The Expectation Maximization(EM) algorithm estimates the parameters of the multivariate probability density function in the form of a Gaussian mixture distribution with a specified number of mixtures.

Consider the set of the N feature vectors {x1,x2,...,xN} from a d-dimensional Euclidean space drawn from a Gaussian mixture:

p(x;a_k,S_k,PI_k) = sum_{k=1..m} PI_k * p_k(x),
    PI_k>=0,  sum_{k=1..m}(PI_k)=1

p_k(x) = phi(x;a_k,S_k)
       = 1/((2*pi)^(d/2) * |Sk|^(1/2)) *
         exp(-0.5 * (x - a_k)' * inv(S_k) * (x - a_k))

where m is the number of mixtures, p_k is the normal distribution density with the mean a_k and covariance matrix S_k, PI_k is the weight of the k-th mixture. Given the number of mixtures m and the samples xi, i=1..N the algorithm finds the maximum-likelihood estimates (MLE) of all the mixture parameters, that is, a_k, S_k and PI_k:

L(x,theta) = logp(x,theta)
           = sum_{i=1..N} log(sum_{k=1..m} PI_k * p_k(x))
-> argmax_{theta IN THETA},

THETA = {(a_k,S_k,PI_k): a_k IN R^d, S_k=S_k'>0, S_k IN R^(dxd),
                         PI_k>=0, sum_{k=1..m}(PI_k)=1}

The EM algorithm is an iterative procedure. Each iteration includes two steps. At the first step (Expectation step or E-step), you find a probability p_{i,k} (denoted alpha_{i,k} in the formula below) of sample i to belong to mixture k using the currently available mixture parameter estimates:

alpha_{k,i} = ( PI_k * phi(x;a_k,S_k) ) /
              sum_{j=1..m} (PI_j * phi(x;a_j,S_j))

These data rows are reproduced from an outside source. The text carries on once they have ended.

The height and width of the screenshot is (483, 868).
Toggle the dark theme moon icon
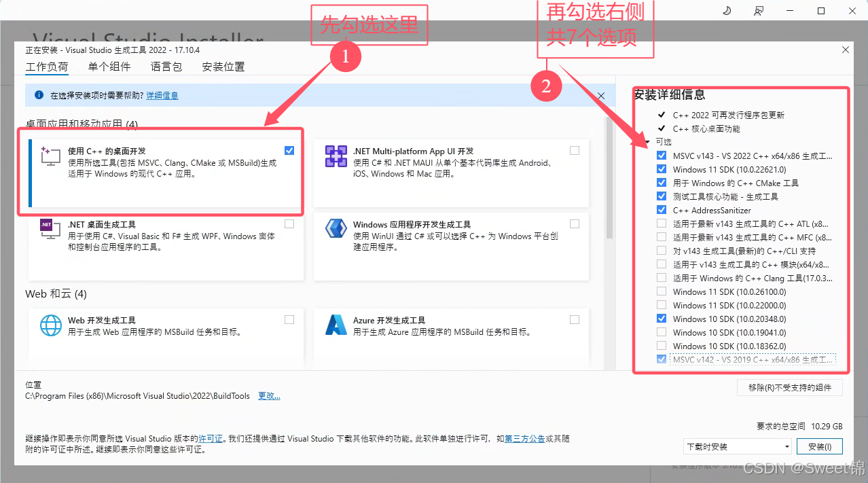pos(726,11)
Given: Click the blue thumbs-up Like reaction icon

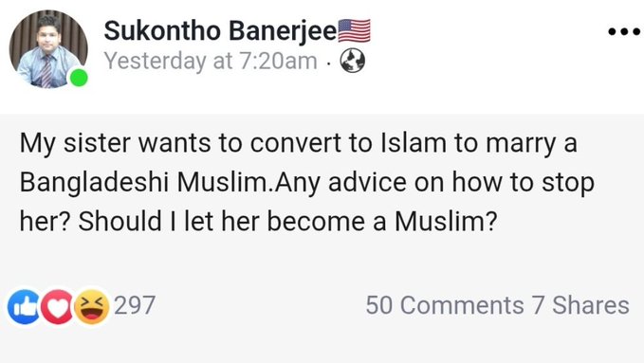Looking at the screenshot, I should [25, 307].
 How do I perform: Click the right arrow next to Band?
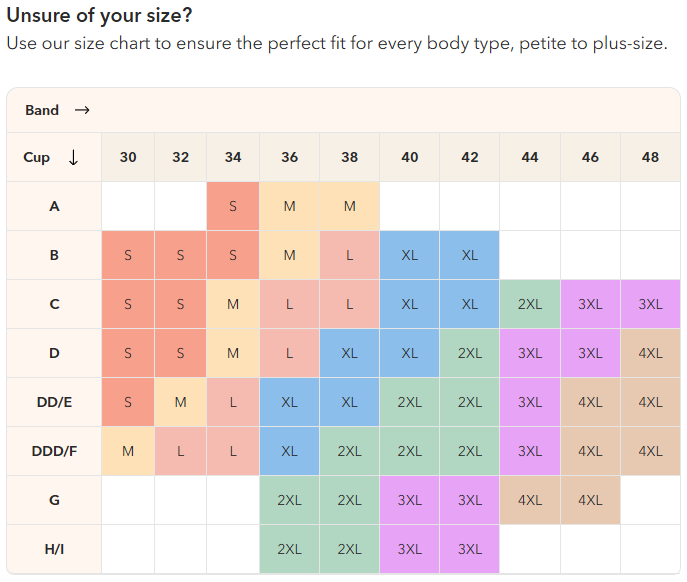tap(82, 110)
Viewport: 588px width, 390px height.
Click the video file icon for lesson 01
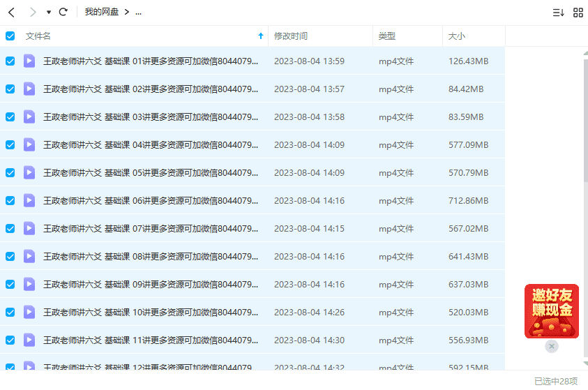[x=29, y=61]
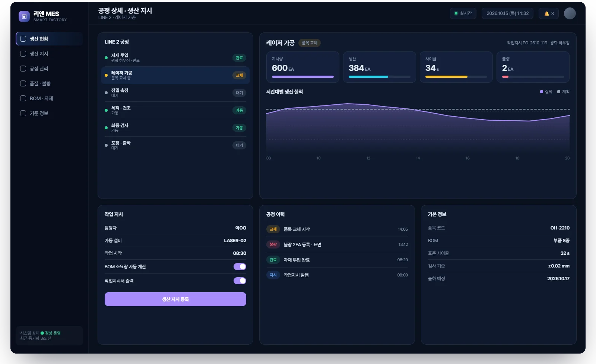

At the second step (Maximization step or M-step), the mixture parameter estimates are refined using the computed probabilities:

PI_k = (1/N) * sum_{i=1..N}(alpha_{k,i})
a_k = sum_{i=1..N}(alpha_{k,i}*x_i) / sum_{i=1..N}(alpha_{k,i})
S_k = sum_{i=1..N}(alpha_{k,i} * (x_i - a_k)*(x_i - a_k)') /
      sum_{i=1..N}(alpha_{k,i})

Alternatively, the algorithm may start with the M-step when the initial values for p_{i,k} can be provided. Another alternative when p_{i,k} are unknown is to use a simpler clustering algorithm to pre-cluster the input samples and thus obtain initial p_{i,k}. Often (including machine learning) the k-means algorithm is used for that purpose.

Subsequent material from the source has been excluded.